In Malaysia, which spearheads the growth of Islamic finance, we saw that banks are managing their consumer financing portfolios well as a result of prudent underwriting practices — thanks to the regulatory guidelines for responsible financing. Also, Islamic banking subsidiaries keep their cost income ratio manageable as they leverage on their parent’s infrastructure. With greater acceptance of Islamic products and the ‘Islamic first’ approach by some large banks, we will continue to see growth in Islamic deposits and financing.
Preview of 2021
As we embark on 2021, it is noticeable that the landscape for retail banks has evolved significantly due to the low interest rate regime and digitization of key financial services. The emerging themes for Islamic banks in 2021 are likely to be:
1. Shariah governance standards
The growth in Islamic banking also brings greater demand from central banks to strengthen the governance culture and move toward greater standardization and transparency. For example, in the UAE we have seen an increased rollout of new regulations covering the operating model of Islamic banks, product structures and governance requirements. It is also expected that going forward we will see Shariah boards being more accommodative toward product structures and processes to accommodate the evolving consumer needs fueled by the recent pandemic.
2. Islamic fintech
Fintechs will continue to challenge traditional banks which will have to choose between the ‘compete’ vs. ‘collaborate’ approach. Many banks will oscillate toward value-adding partnerships with fintechs, with the objective of reducing operational costs which will lead to competitive product offerings reaching a wider target market.

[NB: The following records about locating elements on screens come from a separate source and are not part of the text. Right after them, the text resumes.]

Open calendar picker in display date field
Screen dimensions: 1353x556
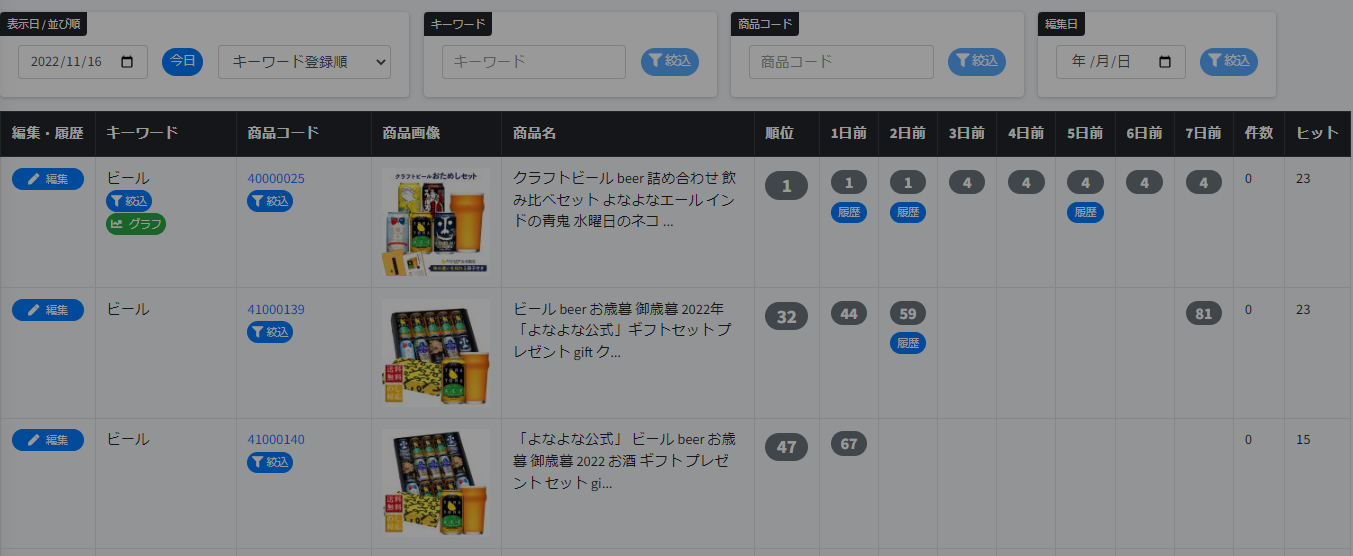127,62
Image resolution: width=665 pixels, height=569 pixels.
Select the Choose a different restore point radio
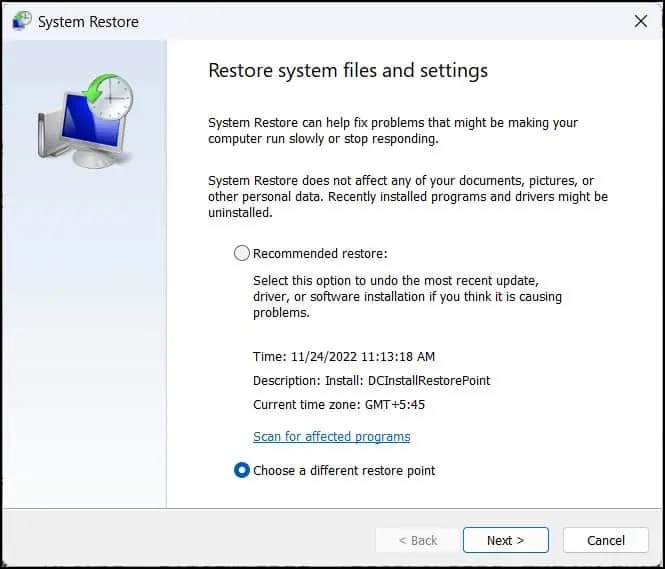(241, 470)
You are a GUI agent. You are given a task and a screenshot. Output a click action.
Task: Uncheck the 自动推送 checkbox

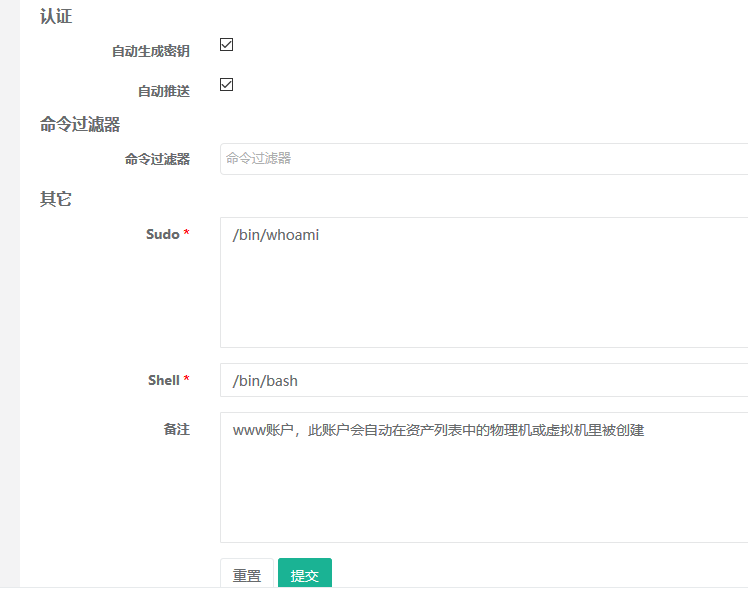click(x=226, y=85)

With digital penetration on the rise and markets like Malaysia touching nearly 60% penetration of the total adult population in July 2020, the trend of minimal face-to-face interaction will continue as it has become the new norm. Client journeys will have to be redrawn and Islamic fintechs will have a great opportunity to play a leading role in this space.
3. Socially responsible finance
There is a natural link between social responsibility and Islamic finance as Shariah puts an emphasis on maintaining a balance between wealth creation and wealth circulation. The focus on ‘equitable distribution of wealth’ and promoting the doctrine of ‘Prevent harm and Do good’ is deeply rooted as part of Maqasid Shariah (the objectives of Shariah). With this backdrop, Islamic banks should take the lead and develop products around concepts of endowment (Waqf), donation (Sadaqah) and almsgiving (Zakat). This approach will result in the introduction of new Islamic products which will provide a competitive edge.
2020 has taught us many lessons, the most important being to create a financial system which delivers a positive social impact. This presents an opportunity for Islamic banks to drive financial inclusion and contribute to creating a more sustainable and equitable financial system. Also, the accelerated need for digital solutions presents an opportunity for Islamic banks to redefine client journeys and develop more customer-oriented value propositions.